Problem details: Scan the data below for lines holding the word "width", and copy each line found.

>>

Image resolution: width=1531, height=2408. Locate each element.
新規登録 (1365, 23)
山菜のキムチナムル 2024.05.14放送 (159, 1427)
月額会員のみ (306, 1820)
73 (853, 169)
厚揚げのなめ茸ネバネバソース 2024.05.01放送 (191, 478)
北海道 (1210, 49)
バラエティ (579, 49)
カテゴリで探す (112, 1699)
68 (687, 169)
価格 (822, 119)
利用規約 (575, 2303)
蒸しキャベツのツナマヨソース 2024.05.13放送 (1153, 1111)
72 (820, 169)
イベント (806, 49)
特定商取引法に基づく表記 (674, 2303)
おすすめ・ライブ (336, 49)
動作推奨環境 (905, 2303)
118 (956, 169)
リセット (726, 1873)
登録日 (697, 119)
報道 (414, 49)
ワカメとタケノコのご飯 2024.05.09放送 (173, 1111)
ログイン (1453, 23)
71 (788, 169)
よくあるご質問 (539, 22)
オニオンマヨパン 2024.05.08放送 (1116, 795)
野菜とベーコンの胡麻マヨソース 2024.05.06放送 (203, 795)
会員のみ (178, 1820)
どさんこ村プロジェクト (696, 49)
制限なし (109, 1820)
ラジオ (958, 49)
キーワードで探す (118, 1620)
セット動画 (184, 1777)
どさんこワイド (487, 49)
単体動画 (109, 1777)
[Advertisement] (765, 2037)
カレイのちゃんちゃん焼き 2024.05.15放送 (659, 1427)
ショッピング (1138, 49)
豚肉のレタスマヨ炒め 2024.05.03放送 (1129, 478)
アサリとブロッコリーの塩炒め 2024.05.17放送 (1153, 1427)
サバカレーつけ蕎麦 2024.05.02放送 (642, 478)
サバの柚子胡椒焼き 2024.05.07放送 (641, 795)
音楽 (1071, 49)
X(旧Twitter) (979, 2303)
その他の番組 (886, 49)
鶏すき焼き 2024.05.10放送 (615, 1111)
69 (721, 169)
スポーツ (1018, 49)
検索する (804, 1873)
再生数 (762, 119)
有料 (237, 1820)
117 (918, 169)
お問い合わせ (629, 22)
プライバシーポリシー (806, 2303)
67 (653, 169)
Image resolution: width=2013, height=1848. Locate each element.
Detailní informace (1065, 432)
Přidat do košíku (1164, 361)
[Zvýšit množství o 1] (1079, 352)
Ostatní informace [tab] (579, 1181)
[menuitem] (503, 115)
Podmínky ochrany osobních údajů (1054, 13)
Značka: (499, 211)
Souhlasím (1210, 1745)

<<

Result of the task:
Image resolution: width=1531, height=2408. Locate each element.
Image resolution: width=2013, height=1848. Locate each element.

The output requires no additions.